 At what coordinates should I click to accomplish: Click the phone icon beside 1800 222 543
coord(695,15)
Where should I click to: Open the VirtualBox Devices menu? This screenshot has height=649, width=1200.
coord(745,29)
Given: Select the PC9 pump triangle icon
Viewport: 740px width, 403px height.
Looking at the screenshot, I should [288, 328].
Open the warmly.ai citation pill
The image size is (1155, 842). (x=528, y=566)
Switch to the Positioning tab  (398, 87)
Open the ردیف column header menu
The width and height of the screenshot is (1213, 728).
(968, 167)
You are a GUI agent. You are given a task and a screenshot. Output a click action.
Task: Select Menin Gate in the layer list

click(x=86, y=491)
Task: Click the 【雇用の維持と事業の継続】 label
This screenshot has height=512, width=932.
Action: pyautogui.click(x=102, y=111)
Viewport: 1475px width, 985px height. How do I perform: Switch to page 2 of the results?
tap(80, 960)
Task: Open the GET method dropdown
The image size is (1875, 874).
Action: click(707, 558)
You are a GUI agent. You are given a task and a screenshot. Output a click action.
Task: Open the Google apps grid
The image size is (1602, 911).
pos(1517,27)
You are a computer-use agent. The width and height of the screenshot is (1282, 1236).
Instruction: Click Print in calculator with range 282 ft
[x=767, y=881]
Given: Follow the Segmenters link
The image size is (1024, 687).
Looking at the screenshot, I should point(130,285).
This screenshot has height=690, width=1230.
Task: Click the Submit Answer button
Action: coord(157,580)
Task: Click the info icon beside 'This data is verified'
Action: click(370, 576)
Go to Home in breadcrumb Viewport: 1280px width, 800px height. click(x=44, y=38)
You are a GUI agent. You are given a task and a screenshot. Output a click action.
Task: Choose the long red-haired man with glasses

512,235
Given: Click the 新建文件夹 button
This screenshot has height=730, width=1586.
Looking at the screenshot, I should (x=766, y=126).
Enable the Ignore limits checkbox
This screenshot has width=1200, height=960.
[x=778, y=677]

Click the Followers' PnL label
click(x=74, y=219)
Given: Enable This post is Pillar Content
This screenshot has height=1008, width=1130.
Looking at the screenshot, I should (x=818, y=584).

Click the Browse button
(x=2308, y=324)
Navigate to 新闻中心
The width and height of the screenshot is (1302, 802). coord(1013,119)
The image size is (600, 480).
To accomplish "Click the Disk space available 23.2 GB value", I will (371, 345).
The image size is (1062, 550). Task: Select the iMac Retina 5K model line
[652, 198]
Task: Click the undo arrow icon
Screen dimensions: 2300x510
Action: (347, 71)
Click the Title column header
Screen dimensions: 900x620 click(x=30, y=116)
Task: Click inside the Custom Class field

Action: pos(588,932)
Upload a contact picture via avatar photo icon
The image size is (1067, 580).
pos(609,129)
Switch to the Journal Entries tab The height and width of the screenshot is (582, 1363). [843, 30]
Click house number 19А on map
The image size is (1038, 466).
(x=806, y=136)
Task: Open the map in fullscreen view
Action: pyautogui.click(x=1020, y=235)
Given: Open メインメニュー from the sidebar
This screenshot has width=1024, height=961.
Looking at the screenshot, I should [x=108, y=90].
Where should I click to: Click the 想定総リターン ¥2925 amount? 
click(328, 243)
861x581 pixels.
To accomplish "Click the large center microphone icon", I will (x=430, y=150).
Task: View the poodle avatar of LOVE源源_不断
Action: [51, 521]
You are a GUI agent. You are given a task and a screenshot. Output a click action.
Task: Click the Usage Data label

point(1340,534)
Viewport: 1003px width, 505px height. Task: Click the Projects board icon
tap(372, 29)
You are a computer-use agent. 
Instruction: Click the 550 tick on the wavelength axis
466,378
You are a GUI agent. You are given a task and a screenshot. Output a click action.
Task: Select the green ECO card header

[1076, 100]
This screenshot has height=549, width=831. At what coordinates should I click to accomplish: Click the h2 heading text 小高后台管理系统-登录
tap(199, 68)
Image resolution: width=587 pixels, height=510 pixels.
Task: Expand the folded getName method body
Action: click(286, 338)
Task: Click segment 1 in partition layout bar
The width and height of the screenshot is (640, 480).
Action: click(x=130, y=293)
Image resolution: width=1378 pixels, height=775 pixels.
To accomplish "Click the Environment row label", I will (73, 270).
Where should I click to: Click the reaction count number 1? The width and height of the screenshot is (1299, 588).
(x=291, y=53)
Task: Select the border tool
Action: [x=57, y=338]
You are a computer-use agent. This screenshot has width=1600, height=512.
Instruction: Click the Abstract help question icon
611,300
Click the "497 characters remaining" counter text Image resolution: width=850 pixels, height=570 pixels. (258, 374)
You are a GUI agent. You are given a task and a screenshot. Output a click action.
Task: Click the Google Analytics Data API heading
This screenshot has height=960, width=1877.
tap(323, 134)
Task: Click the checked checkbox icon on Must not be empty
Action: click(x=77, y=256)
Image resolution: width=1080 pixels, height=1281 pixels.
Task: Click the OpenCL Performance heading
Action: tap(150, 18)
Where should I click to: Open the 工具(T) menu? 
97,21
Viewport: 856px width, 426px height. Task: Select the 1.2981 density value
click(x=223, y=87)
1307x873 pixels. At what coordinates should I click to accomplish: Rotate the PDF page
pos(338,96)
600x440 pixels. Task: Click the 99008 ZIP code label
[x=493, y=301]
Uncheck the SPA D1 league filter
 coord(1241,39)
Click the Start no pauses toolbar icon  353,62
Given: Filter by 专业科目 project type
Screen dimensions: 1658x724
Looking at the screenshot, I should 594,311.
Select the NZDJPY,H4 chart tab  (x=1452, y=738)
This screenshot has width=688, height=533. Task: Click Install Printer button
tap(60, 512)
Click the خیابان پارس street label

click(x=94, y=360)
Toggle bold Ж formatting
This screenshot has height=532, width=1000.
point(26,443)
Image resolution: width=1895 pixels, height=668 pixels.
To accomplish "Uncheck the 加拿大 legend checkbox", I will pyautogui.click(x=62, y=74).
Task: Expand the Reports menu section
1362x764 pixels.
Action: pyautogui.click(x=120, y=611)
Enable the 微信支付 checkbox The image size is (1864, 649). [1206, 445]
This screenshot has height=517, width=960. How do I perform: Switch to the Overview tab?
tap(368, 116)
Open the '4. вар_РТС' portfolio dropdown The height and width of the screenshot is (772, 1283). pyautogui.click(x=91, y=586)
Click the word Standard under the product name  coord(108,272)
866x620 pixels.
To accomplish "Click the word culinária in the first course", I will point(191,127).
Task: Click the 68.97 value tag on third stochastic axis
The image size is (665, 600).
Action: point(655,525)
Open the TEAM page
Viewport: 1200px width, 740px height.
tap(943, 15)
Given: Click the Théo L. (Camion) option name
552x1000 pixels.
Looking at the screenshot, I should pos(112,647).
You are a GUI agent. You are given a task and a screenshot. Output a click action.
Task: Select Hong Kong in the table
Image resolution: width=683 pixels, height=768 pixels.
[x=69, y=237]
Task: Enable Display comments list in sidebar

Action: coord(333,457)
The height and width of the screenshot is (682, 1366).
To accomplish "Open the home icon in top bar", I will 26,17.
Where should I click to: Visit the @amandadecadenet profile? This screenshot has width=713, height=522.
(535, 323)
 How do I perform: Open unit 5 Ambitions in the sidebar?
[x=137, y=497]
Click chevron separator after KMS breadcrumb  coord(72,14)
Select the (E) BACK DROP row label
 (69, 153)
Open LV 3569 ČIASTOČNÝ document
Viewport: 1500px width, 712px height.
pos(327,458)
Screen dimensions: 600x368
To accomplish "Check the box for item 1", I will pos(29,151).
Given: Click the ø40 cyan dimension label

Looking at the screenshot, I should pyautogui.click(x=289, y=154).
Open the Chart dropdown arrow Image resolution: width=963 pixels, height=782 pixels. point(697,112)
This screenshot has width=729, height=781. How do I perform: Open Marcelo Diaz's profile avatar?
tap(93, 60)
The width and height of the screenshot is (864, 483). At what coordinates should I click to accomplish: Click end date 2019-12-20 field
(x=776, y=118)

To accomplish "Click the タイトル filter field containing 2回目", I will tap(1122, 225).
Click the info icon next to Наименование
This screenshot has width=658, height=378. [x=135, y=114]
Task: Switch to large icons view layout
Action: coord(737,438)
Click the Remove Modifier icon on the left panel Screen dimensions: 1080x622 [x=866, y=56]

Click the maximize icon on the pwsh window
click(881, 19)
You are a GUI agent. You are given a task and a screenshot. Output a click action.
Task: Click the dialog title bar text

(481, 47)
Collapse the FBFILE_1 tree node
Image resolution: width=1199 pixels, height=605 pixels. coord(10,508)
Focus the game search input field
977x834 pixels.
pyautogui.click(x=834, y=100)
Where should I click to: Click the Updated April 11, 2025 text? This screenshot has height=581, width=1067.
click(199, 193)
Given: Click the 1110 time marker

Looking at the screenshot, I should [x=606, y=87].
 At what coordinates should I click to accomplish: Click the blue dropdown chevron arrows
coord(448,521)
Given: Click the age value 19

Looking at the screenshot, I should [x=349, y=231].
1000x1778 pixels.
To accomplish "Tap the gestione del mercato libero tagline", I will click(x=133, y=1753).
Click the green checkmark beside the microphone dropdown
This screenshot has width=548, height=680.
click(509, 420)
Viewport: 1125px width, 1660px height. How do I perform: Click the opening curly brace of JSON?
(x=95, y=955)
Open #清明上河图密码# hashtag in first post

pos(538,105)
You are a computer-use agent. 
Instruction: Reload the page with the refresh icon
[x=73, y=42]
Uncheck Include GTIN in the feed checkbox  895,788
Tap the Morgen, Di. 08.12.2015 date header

• • •

Task to carry out => Your answer must consist of every line in the listing that contains "word".

Exercise solution =>
Click the word Standard under the product name  coord(108,272)
To accomplish "Click the word culinária in the first course", I will point(191,127).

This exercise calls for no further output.